* [What you will do]
1) From the gardening tips, list the four things suggested as replacements for a lawn.
2) Continue the gardening tips from the point where they end.

++++ Document excerpt ++++

People start gardening for a bunch of different reasons: the joy of creating and growing something; the deliciousness of home-grown vegetables and fruits; knowing where your food comes from and how it has been grown; concern for our environment and the impact of industrial food systems; the sheer delight of a beautiful landscape, and more.
Here at Fifth Season we advocate gardening in harmony with, not in opposition to, natural rhythms and processes. It’s not only good for the earth, it produces great results. This applies to ornamental gardening as well as vegetable gardening. Here are some quick tips and products to help get you on your way to gardening more sustainably. Try some, or try them all.
Don’t send food scraps, garden debris, and leaves off to the landfill. You can make an informal compost heap, build your own compost bins, or come see us for great smalls space composters. If your compost isn’t cooking well, add some Bokashi or alfalfa meal to kick start it.
Chose Plants Wisely
Grow a wide variety of non-invasive, native, and climate-appropriate plants to reduce water usage, and to provide food and habitat for beneficial insects and birds. These plants are also more resistant to diseases and pests than many exotics.
Invest in some rain barrels to collect water from your rooftop. Invaluable in times of drought, and far better for your plants all the time.
Grow More Garden, Less Grass
Replace your lawn with food-producing beds, hardy perennials, native shrubs and rain gardens. In shady areas where grass is a struggle anyway, try a lovely, cool, moss garden.
Reduce the Use of Plastics
Reuse and recycle plastic pots and seed trays; donate garden plastics to city schoolyard garden projects, master gardener programs, or bring them by Fifth Season for us to reuse. Also, when buying plants, look for nurseries that offer plastic alternatives. We are happy to offer coco coir pots, peat pots, and rice hull pots as plastic alternatives.

++++ Source material ++++

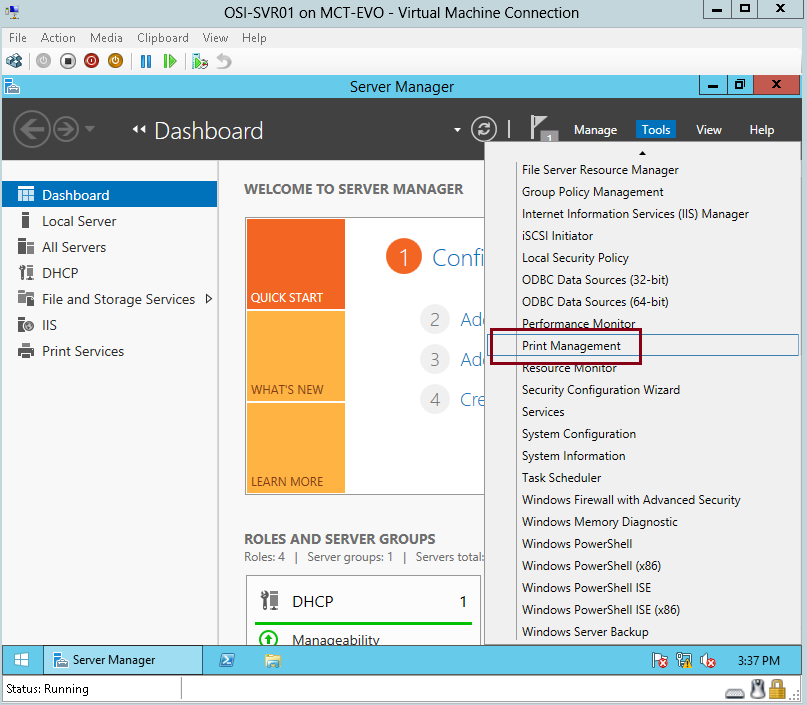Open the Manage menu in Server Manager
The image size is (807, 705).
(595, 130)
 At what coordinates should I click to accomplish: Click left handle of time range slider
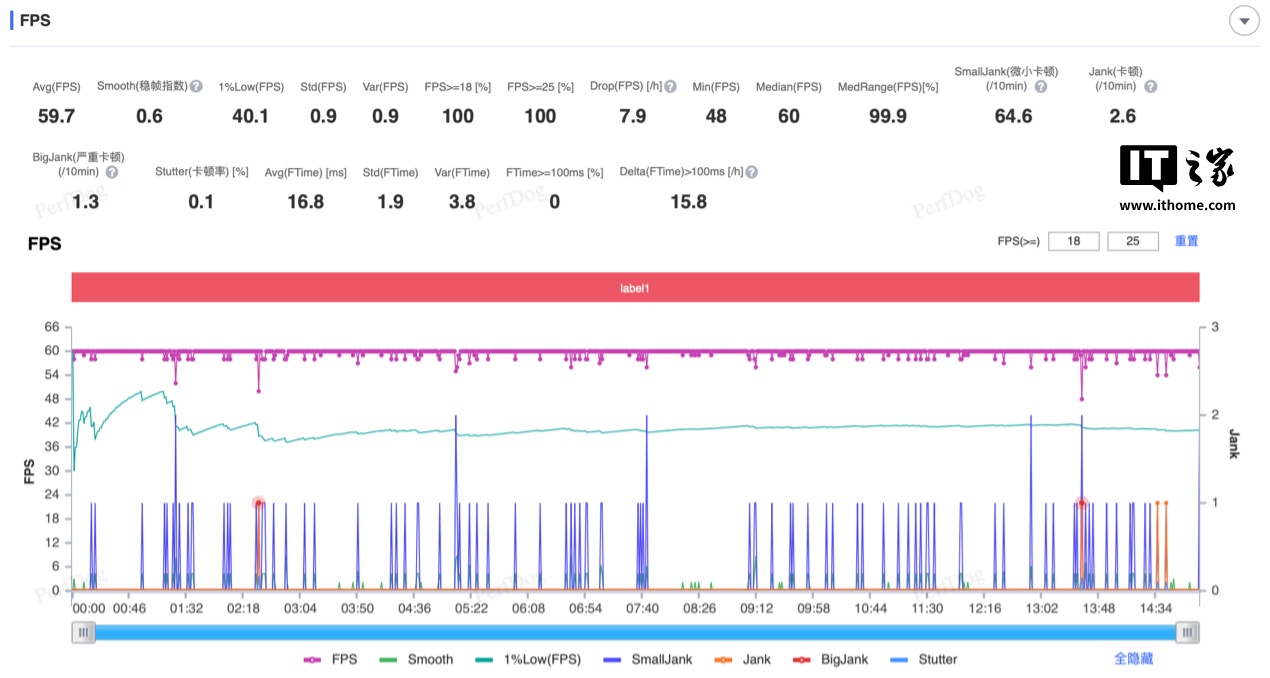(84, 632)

++++

* [Expected responses]
1) Food-producing beds, hardy perennials, native shrubs, rain gardens

2)
Invest in hard plastic seed trays and winstrips for seedlings, they can be used for years without breaking.
Recycle plastic plant markers by painting them and using a paint pen to label your seedlings.
Consider Coir (coconut hull)
To preserve our ecologically valuable peat bogs, consider replacing your use of sphagnum peat moss with coir (coconut fiber), this is a bi-product of the coconut industry. Try using 2 parts Black Gold Just Coir mixed with 2 parts Mushroom compost and 1 part perlite or coarse sand instead of peat based planting mixes. Use Coco Loco Potting Mix for up-potting more mature plants.
Use drip (soaker) hoses to water vegetables. The use of drip hoses reduces water lost through evaporation and reduces the splash up of pathogens on fungally sensitive vegetables like tomatoes and squash.
Avoid Synthetic Fertilizers
Get your soil tested before adding fertilizers that may not be necessary, and when you do fertilize use organic mineral and animal products. These offer a slower release of N,P, and K, which work through your soil to feed your plants and are not so excessive as to leech out and kill your soil’s biology.